Extraterrestrial life brings some complications, but astronauts tackle them all the time aboard the International Space Station (ISS) in their attempt to solve the many mysteries of the universe. And scientists staying at home are trying to find ways to make life on the ISS easier. One of the biggest problems astronauts face is the availability of health care resources and infrastructure. For example, on Earth we have bandages for minor injuries. When astronauts on space stations suffer a flesh wound, there is little their colleagues can do. That’s going to change.
Scientists are testing a technology that links bioprinting using astronauts’ own cells. Recently, SpaceX launched its 24th commercial resupply mission to the International Space Station (ISS) and it was carrying a handheld device called Bioprint FirstAid. The device contains astronaut cells, infused with bio-ink. It will help to apply a bandage to the site of the injury in near real time. The bio-ink then mixes with two gels to create a coating similar to plaster.

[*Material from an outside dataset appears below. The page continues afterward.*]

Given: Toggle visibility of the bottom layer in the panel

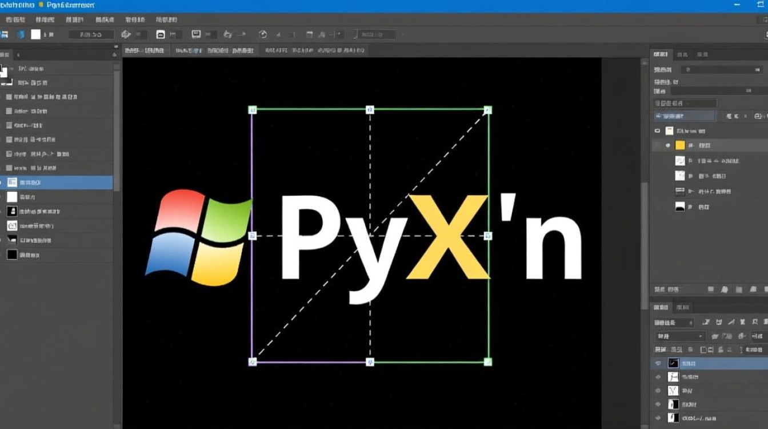Looking at the screenshot, I should tap(659, 417).
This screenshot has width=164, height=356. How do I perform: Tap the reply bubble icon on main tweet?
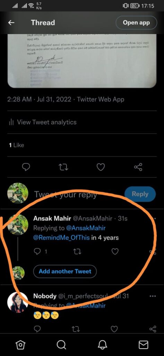tap(26, 167)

The main goal of the development of this device is that it can be easily applied during missions in extreme habitats on Earth and in space. The device is small and completely manual, requiring no batteries or other external power sources, NASA explains in an update. Technologies that have been used for this purpose so far are bulky and take a long time for the patches to mature. Also, using target patient skin patches will make the healing process less prone to rejection.
By sending the new technology into space, researchers are trying to understand how tissue layers work together in microgravity. The results of this experiment will provide them with insight into how to move forward and improve the technology for use in space and on Earth. This technology could be especially useful if NASA plans to go further into space to explore Mars.